Nuix powers KPMG eDiscovery
KPMG has signed a deal with Nuix for electronic discovery software licenses to enhance its eDiscovery service offering.
Eddie Sheehy, Nuix Chief Executive Officer, said KPMG required very fast, powerful processing and have integrated just that into its service offering by adding Nuix to the official KPMG workflow.
“In a world where many corporations face vast amounts of data, increasing regulatory requirements and litigation that demands immediate and thorough investigations of terabytes of digital information, speed is of the essence. Our software has been able to provide great results for KPMG’s eDiscovery product,” said Sheehy.

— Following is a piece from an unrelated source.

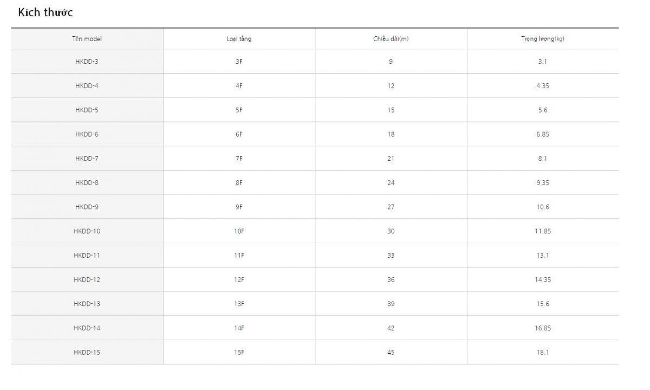Image resolution: width=650 pixels, height=390 pixels.
Task: Select the HKDD-3 model cell
Action: [87, 62]
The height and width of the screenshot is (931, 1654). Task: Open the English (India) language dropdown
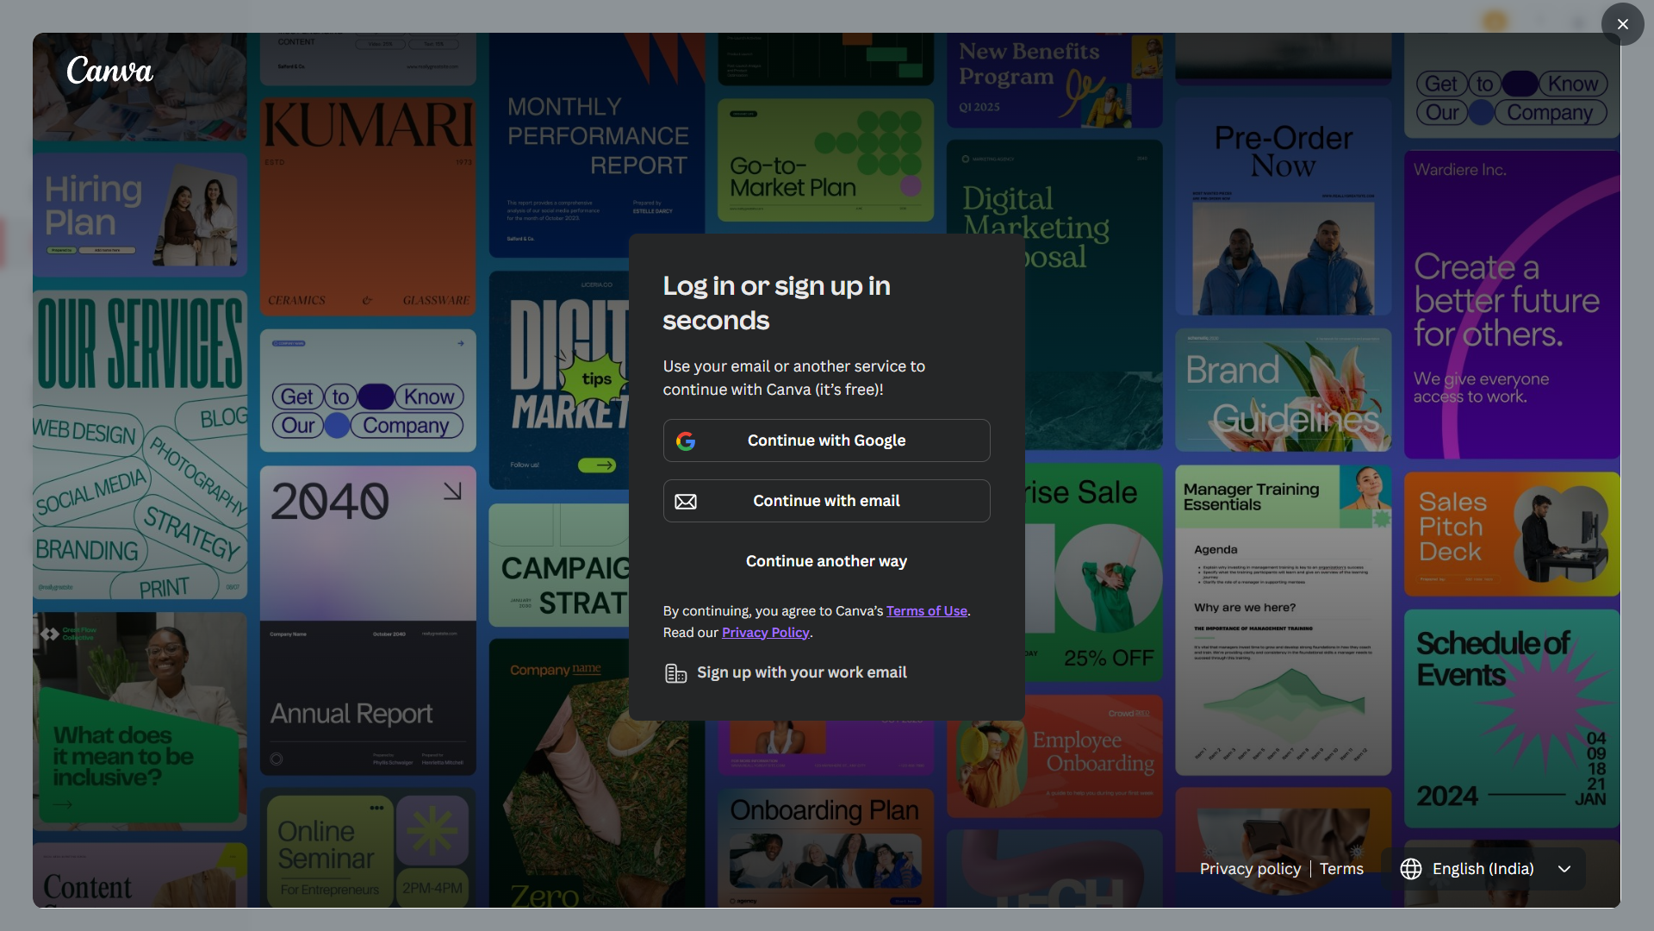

KPMG’s decision hinged on the results of speed trials conducted by KPMG and on Nuix’s ability to integrate with other technologies within the KPMG workflow.
Rod McKemmish, KPMG Forensic’s Director said that during initial speed trials, KPMG Australia reported indexing a 59GB Exchange Database (EDB) file – including 1.8 million emails and attachments – in 1 hour and 24 minutes.
“Performance improvements beyond this appear to be possible when we scale beyond a single hardware device and apply the power of our advanced infrastructure.
"When one combines the power of high end processing with the forensic precision and in-depth analysis capabilities of Nuix, the results are impressive,” said Mr McKemmish.
KPMG Australia has employed the Nuix electronic discovery desktop platform for the past three years. This latest deal marks a significant upgrade to KPMG’s Enterprise Discovery platform. This is the same platform recently purchased by the United States Securities and Exchange Commission (SEC) to handle their corporate discoveries and investigations.
The Nuix platform has been integrated within a workflow that begins with Guidance Enterprise to collect digital information into a dataset, then uses Nuix to filter, search, de-duplicate, index and process the information and then output it to Discovery Radar, KPMG’s review platform.
Sheehy said, “Datasets are getting bigger all the time, and the turnaround time of investigations gets shorter as one or both sides make use of the technology at-hand. If one side has Nuix and the other doesn’t have anything as good, the one that does has the advantage.”
“Early case assessment is becoming increasingly important,” said Mr Sheehy. “If you understand where your case stands at the earliest point possible, you can take control of the process and make decisions that will reduce legal costs and increase the possibility of a positive result. The companies that win are companies that know their position early on and can strategise accordingly.”